Requirements: Write out, in full, each line of the items below that contains the word "icon".

Provided information:
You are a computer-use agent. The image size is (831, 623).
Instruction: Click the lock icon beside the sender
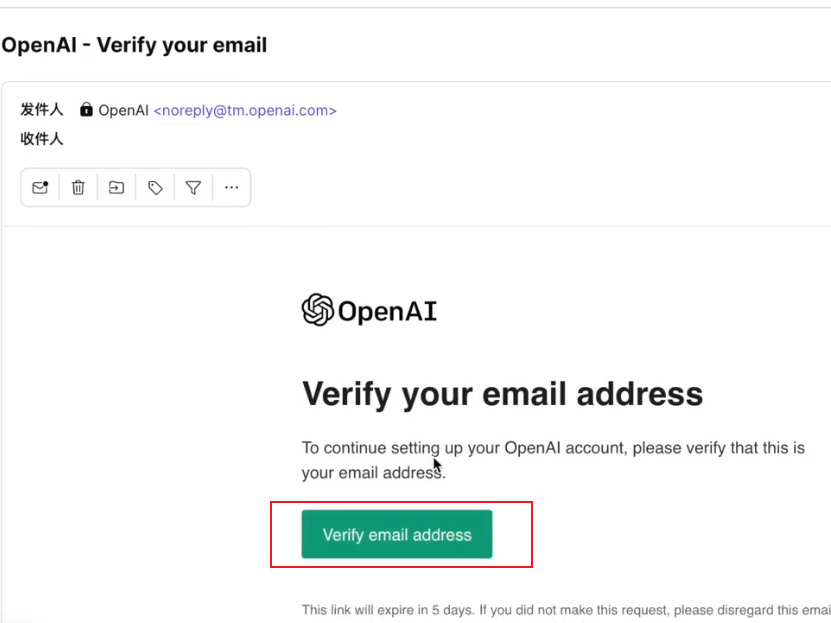86,110

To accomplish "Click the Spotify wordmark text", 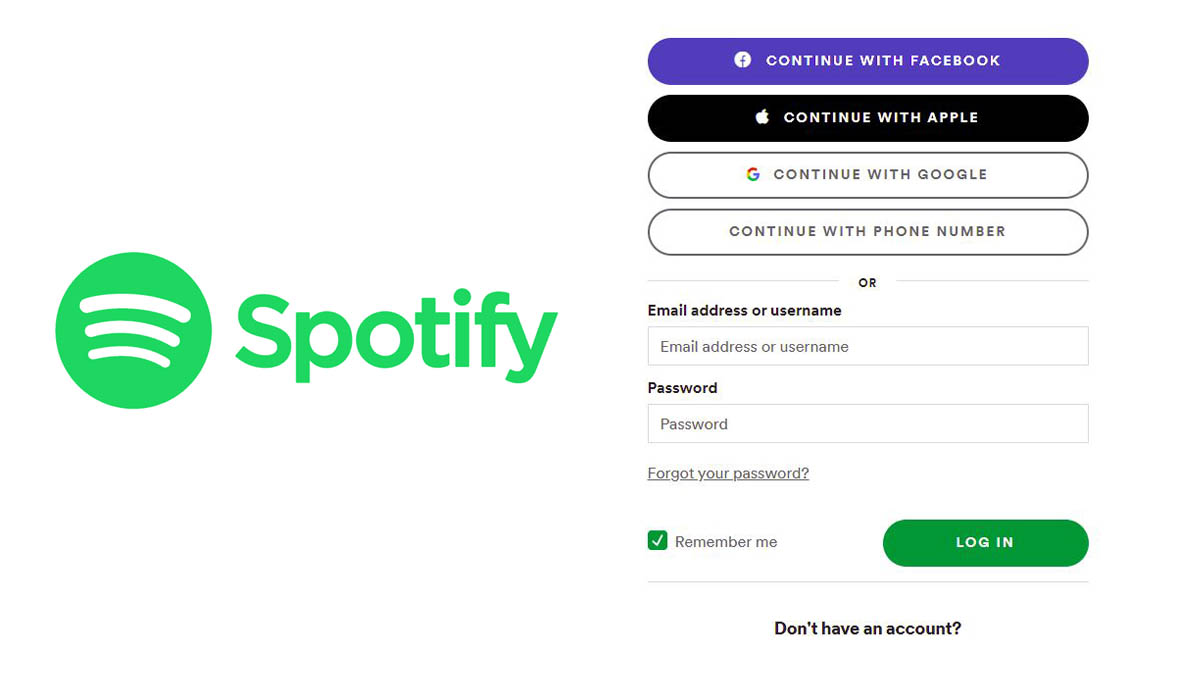I will point(396,334).
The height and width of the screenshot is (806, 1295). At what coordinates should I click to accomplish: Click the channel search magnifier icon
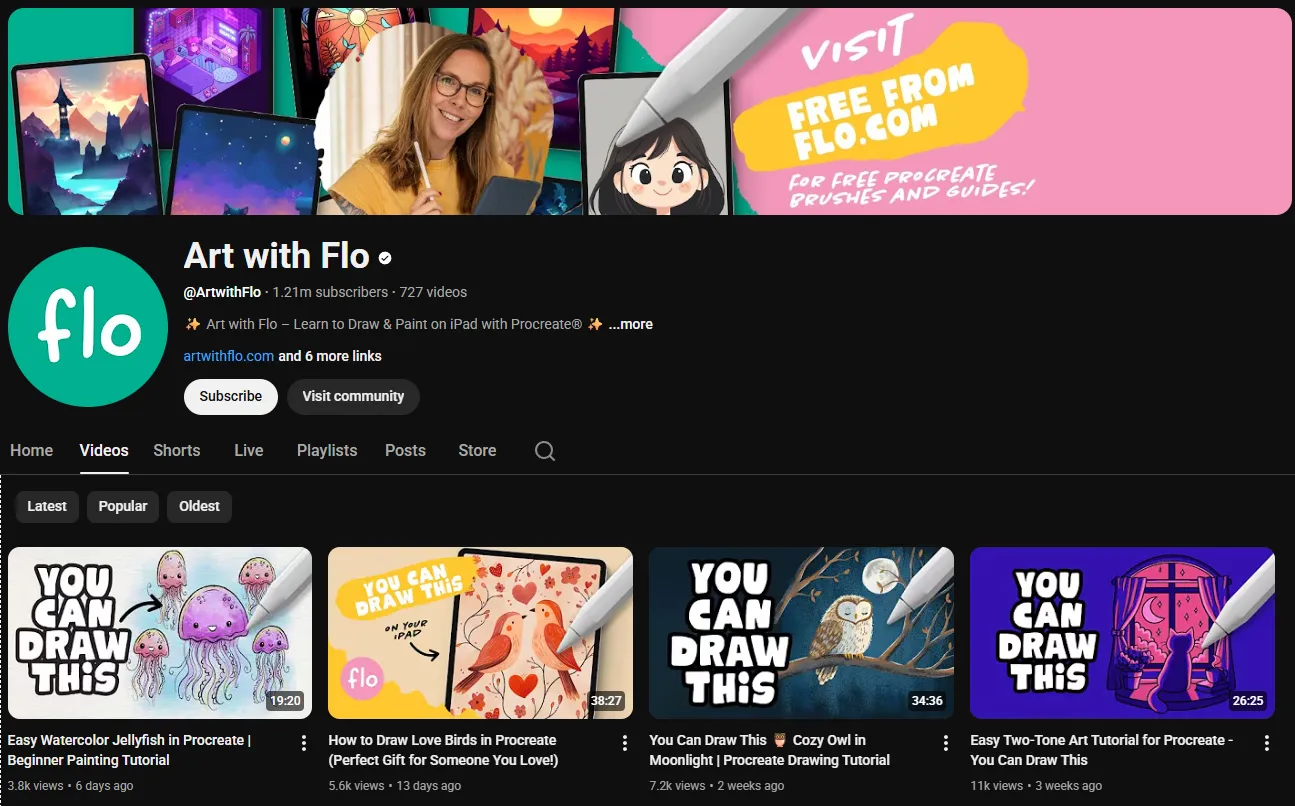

Solution to the problem:
Instruction: Click the lock icon beside the sender
The height and width of the screenshot is (806, 1295). At what coordinates should I click to accomplish: Click the channel search magnifier icon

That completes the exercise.